RNAs 1 and 2 of Alfalfa mosaic virus, expressed in transgenic plants, start to replicate only after infection of the plants with RNA 3

RNAs 1 and 2 of the tripartite genome of Alfalfa mosaic virus (AMV) encode the two viral replicase subunits. Full-length DNA copies of RNAs 1 and 2 were used to transform tobacco plants (R12 lines). None of the transgenic lines showed resistance to AMV infection. In healthy R12 plants, the transcripts of the viral cDNAs were copied by the transgenic viral replicase into minus-strand RNAs but subsequent steps in replication were blocked. When the R12 plants were inoculated with AMV RNA 3, this block was lifted and the transgenic RNAs 1 and 2 were amplified by the transgenic replicase together with RNA 3. The transgenic expression of RNAs 1 and 2 largely circumvented the role of coat protein (CP) in the inoculum that is required for infection of nontransgenic plants. The results for the first time demonstrate the role of CP in AMV plus-strand RNA synthesis at the whole plant level.

Genetic dissection of the multiple functions of alfalfa mosaic virus coat protein in viral RNA replication, encapsidation, and movement

Coat protein (CP) of alfalfa mosaic virus (AMV) binds as a dimer to the 3' termini of the three genomic RNAs and is required for initiation of infection, asymmetric plus-strand RNA accumulation, virion formation, and spread of the virus in plants. A mutational analysis of the multiple functions of AMV CP was made. Mutations that interfered with CP dimer formation in the two-hybrid system had little effect on the initiation of infection or plus-strand RNA accumulation but interfered with virion formation and reduced or abolished cell-to-cell movement of the virus in plants.
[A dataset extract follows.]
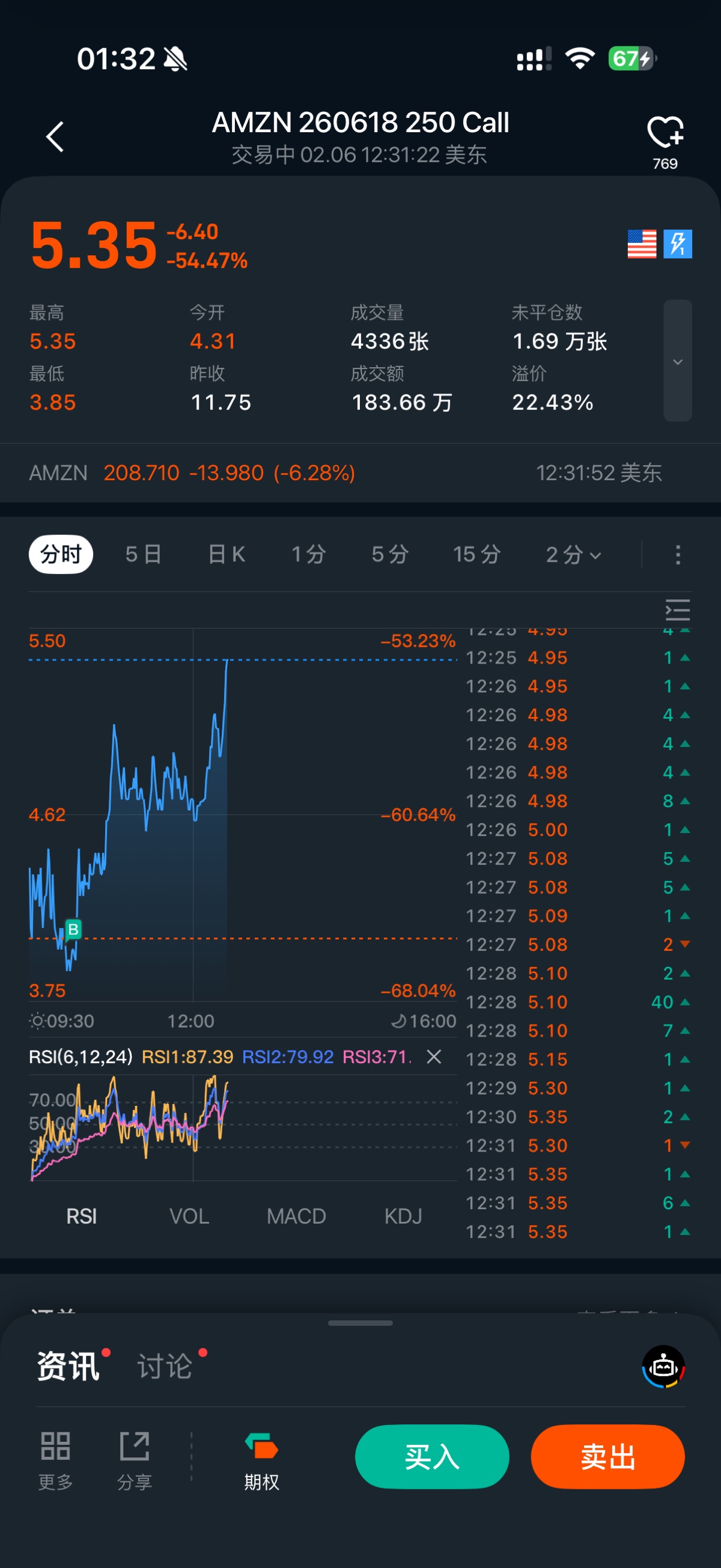Toggle the tick list panel icon
The height and width of the screenshot is (1568, 721).
pyautogui.click(x=677, y=610)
Six of the 7 basic amino acids in the N-terminal arm of CP (positions 5, 6, 10, 13, 16, and 25) could be deleted or mutated into alanine without affecting any step of the replication cycle except systemic movement in plants. Mutation of Arg-17 interfered with initiation of infection (as previously shown by others) and cell-to-cell movement of the virus but not with plus-strand RNA accumulation or virion formation. The results indicate that in addition to the RNA-binding domain, different domains of AMV CP are involved in initiation of infection, plus-strand RNA accumulation, virion formation, cell-to-cell movement, and systemic spread of the virus.